- What this task involves:
Switch "Business ethics" to "Professional ethics" in the records starting at the line containing "February 2020 (1022, 859)" and ending at the line containing "Management and Leadership (749, 1098)", leaving everything else unchanged. Give back only those lines.

** Start Data for the task **

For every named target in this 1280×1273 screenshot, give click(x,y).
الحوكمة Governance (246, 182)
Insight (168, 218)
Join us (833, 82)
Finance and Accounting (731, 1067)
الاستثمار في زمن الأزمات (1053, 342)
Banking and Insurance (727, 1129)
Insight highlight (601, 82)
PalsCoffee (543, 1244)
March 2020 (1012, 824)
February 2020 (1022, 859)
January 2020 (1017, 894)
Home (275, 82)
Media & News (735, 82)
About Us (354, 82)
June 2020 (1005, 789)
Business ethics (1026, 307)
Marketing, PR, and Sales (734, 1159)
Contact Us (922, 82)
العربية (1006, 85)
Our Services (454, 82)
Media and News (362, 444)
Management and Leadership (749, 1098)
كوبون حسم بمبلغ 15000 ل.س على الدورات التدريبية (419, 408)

** End Data for the task **
** Start Data for the task **

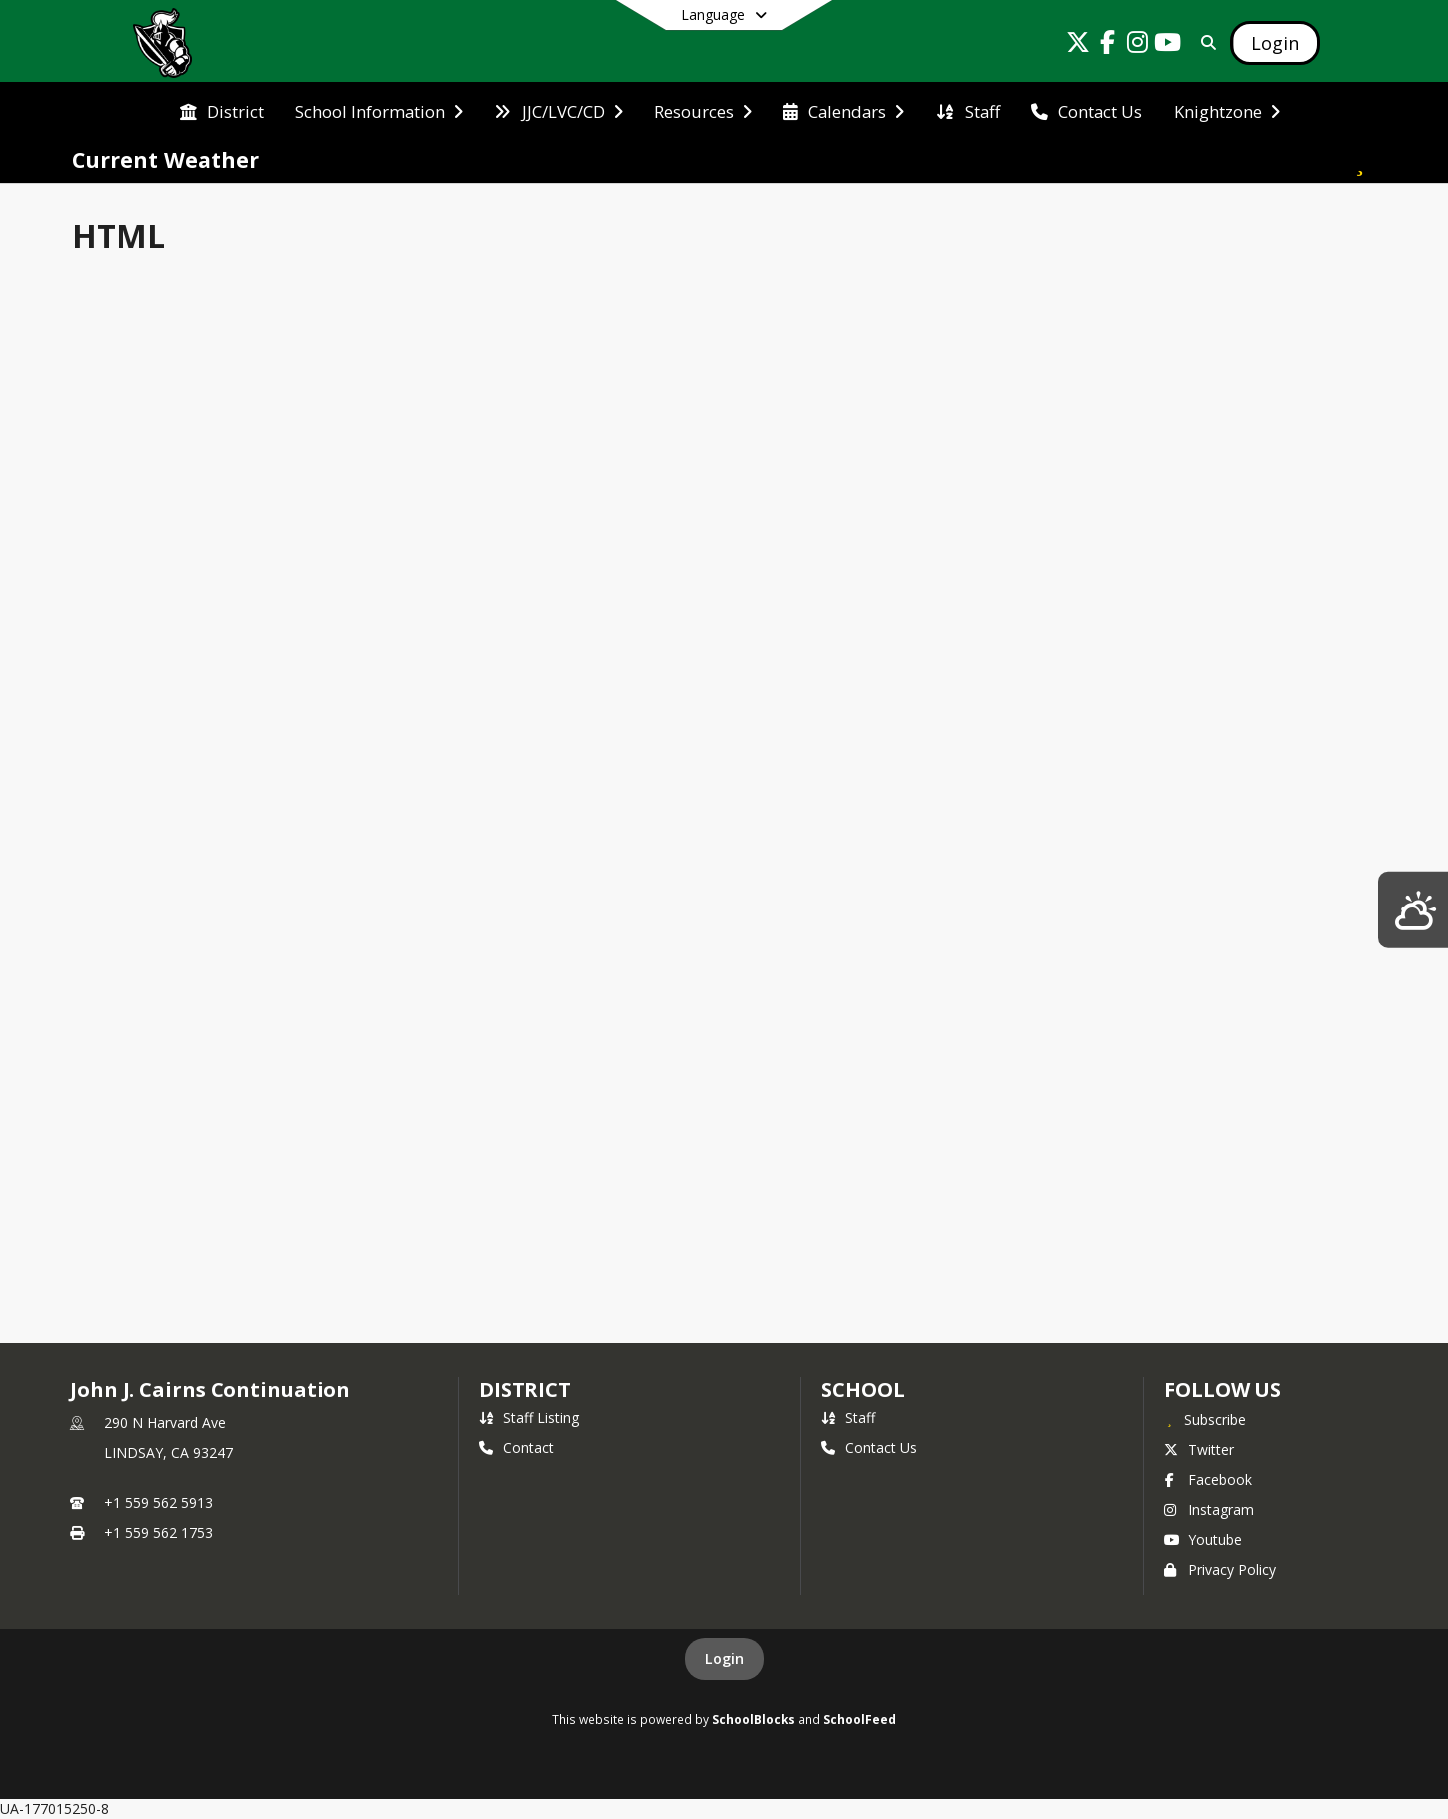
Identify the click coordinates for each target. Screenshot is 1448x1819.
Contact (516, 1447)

** End Data for the task **

- Exercise solution:
February 2020 (1022, 859)
January 2020 (1017, 894)
Home (275, 82)
Media & News (735, 82)
About Us (354, 82)
June 2020 (1005, 789)
Professional ethics (1026, 307)
Marketing, PR, and Sales (734, 1159)
Contact Us (922, 82)
العربية (1006, 85)
Our Services (454, 82)
Media and News (362, 444)
Management and Leadership (749, 1098)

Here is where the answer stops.